Project 7: Deep Vision: Multiple Object Tracking

Leader: M. Felsberg, LiU
Participants at LU: A. Heyden, LU

Project description: Society’s need for understanding of big data, and in particular visual data, is constantly
growing. For instance, virtually all major public areas are covered by surveillance cameras producing video streams, which need to be analyzed on-demand or even online to prevent major acts of crime or terrorism. This analysis requires predominantly fully automatic detection, tracking, and recognition of objects, e.g., people, and predictions of their actions/behavior and anomalies. Visual detection and recognition problems have recently been addressed with previously unseen performance by deep learning approaches, where convolutional networks are trained on enormous datasets, e.g., IMAGENET (more than 14 million images), taking weeks even on powerful platforms. Due to the success of deep learning, many vision problems have recently been addressed using the same framework. In contrast to many other researchers that apply deep learning as a black box, we have addressed new problems, such as action recognition and object tracking, by investigating the separate layers of those networks.

In the present project, we aim at a major leap beyond current deep learning approaches. We will look into the procedural fundamentals of the learning algorithm and investigate the aspect of learning with respect to the overall task, which often requires reinforcement learning rather than supervised learning. Furthermore, we will derive methods for incremental and online learning, based on a deeper understanding of the semantic structure of the network.
This structural knowledge will also allow the introduction of regularization, constraints, invariances, and existing
modelling.
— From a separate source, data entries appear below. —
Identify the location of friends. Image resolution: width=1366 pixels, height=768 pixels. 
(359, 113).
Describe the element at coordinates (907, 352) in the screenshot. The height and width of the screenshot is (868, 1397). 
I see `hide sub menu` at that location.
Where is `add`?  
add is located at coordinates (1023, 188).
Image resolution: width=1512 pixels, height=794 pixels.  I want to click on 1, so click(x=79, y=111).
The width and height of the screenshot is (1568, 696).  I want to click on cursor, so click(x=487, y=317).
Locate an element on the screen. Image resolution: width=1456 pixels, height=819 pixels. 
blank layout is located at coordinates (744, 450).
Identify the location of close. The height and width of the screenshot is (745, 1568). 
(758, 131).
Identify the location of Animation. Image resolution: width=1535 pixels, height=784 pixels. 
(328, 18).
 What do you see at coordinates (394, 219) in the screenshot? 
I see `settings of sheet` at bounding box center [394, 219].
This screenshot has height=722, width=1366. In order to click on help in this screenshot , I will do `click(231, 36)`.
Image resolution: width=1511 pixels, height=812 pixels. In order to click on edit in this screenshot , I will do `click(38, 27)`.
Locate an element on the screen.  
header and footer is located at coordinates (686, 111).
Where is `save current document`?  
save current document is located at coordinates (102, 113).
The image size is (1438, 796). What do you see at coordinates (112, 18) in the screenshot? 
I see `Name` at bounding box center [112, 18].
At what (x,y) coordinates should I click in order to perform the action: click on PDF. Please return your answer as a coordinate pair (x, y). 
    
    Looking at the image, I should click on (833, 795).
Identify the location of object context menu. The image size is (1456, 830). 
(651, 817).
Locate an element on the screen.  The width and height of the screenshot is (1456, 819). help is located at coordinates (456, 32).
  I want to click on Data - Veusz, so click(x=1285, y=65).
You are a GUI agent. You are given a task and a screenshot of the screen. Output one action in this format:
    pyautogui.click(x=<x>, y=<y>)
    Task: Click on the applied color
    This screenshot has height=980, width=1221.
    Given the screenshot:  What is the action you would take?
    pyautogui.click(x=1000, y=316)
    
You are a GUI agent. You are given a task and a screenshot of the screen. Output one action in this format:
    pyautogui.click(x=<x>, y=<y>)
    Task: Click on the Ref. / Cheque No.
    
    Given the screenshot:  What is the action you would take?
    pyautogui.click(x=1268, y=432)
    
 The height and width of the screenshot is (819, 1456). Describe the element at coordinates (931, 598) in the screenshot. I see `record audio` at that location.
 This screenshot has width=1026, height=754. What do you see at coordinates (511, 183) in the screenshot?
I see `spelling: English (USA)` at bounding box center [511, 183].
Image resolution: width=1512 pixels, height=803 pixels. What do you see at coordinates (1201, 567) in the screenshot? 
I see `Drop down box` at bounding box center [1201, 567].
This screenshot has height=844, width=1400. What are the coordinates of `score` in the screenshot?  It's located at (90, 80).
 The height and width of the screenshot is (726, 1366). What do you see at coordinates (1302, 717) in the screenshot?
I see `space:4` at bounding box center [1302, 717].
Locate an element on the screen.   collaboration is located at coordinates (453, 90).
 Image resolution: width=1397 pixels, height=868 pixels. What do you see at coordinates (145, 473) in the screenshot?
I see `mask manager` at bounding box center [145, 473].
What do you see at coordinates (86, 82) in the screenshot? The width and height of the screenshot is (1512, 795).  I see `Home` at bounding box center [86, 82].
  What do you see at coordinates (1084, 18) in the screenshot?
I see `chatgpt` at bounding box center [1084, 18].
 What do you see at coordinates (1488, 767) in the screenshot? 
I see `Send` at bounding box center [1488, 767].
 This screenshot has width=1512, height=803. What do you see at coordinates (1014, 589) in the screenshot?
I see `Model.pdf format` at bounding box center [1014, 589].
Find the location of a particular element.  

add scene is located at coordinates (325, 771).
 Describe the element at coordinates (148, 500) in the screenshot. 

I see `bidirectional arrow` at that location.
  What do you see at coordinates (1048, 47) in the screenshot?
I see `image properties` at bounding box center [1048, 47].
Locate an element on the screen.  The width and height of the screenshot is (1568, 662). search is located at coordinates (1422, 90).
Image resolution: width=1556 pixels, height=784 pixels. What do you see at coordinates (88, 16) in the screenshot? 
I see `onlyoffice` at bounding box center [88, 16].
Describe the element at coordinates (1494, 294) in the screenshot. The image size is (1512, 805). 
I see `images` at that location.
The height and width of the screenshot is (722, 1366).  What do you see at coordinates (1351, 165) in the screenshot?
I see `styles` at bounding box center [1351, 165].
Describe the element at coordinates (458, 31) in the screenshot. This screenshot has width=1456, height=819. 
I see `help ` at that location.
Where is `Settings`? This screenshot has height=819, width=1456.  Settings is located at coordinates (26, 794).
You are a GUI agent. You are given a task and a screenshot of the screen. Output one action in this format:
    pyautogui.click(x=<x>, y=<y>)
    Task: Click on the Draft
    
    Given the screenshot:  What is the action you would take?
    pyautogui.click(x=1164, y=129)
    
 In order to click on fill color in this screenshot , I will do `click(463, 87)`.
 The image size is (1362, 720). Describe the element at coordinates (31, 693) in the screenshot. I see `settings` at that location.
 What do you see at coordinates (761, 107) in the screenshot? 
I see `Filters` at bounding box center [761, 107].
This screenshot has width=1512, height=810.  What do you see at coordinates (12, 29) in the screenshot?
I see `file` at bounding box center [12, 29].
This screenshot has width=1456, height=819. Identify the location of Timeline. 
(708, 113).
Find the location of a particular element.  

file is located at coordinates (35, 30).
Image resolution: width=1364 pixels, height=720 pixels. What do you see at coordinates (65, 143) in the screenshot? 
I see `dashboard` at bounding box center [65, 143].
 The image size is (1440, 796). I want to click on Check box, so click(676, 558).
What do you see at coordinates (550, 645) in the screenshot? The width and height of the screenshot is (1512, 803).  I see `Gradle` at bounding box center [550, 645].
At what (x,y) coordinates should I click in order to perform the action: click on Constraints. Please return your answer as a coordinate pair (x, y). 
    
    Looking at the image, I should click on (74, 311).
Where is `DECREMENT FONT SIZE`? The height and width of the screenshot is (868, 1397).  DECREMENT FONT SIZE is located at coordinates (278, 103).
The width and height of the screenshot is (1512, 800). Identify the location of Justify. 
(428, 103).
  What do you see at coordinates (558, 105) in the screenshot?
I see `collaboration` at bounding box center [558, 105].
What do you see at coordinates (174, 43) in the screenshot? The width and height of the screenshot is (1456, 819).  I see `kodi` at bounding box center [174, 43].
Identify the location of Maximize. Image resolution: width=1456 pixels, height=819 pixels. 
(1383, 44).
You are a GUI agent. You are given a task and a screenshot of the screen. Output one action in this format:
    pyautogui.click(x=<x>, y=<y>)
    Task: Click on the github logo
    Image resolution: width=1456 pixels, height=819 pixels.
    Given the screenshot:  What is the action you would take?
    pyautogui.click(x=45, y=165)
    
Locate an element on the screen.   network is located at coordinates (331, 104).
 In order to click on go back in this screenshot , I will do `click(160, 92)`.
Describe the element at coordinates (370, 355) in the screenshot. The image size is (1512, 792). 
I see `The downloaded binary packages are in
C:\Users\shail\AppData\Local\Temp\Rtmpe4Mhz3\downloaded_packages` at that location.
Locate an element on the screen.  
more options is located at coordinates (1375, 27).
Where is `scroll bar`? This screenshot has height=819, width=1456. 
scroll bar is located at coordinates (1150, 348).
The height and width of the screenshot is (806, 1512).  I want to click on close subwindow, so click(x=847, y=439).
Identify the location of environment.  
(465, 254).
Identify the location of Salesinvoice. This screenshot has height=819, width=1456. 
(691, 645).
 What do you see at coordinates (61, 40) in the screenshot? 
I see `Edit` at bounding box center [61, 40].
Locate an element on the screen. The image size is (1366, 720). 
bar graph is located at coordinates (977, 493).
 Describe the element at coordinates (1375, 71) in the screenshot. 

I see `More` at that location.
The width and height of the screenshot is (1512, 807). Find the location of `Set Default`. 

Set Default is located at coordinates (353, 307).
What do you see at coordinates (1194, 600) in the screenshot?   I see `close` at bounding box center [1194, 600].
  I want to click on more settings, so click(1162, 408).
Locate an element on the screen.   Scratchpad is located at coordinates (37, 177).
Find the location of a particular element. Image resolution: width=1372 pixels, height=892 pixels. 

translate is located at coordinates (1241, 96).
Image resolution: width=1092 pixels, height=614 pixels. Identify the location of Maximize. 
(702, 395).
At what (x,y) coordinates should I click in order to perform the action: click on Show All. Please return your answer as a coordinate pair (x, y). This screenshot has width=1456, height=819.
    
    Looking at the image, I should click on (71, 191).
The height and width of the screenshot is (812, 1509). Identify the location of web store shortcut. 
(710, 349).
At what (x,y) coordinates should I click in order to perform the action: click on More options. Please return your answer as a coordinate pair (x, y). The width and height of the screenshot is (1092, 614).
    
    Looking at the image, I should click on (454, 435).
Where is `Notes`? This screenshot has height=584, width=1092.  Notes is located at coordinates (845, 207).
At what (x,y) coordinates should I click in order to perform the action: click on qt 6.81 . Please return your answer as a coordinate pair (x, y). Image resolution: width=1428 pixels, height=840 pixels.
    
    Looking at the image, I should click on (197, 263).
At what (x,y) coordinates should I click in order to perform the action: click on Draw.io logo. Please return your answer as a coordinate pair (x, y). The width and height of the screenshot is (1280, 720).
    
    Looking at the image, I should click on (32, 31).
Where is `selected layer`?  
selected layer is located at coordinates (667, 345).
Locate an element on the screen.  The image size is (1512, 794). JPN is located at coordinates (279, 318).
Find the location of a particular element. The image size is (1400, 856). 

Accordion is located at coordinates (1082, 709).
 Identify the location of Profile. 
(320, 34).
Finally, we plan to go beyond feed-forward networks and look into recurrent network design and dynamic schemes. Using these novel approaches to deep learning and on our previous experience with visual object tracking, we will address the problem of multiple object tracking. Visual object tracking requires an online adaptation of the tracked model, thus online deep learning is needed and approaches to construct compact and discriminative deep features will be investigated. The assessment of tracking is typically by means of region overlap, i.e., a success score between zero and one, thus requiring reinforcement learning. Multiple object tracking is typically an iterative process, which can be implemented by a dynamic network with recurrent procedures. Finally, depending on the cameras, prior knowledge such as geometric constraints are available that should be modelled into the solution, too.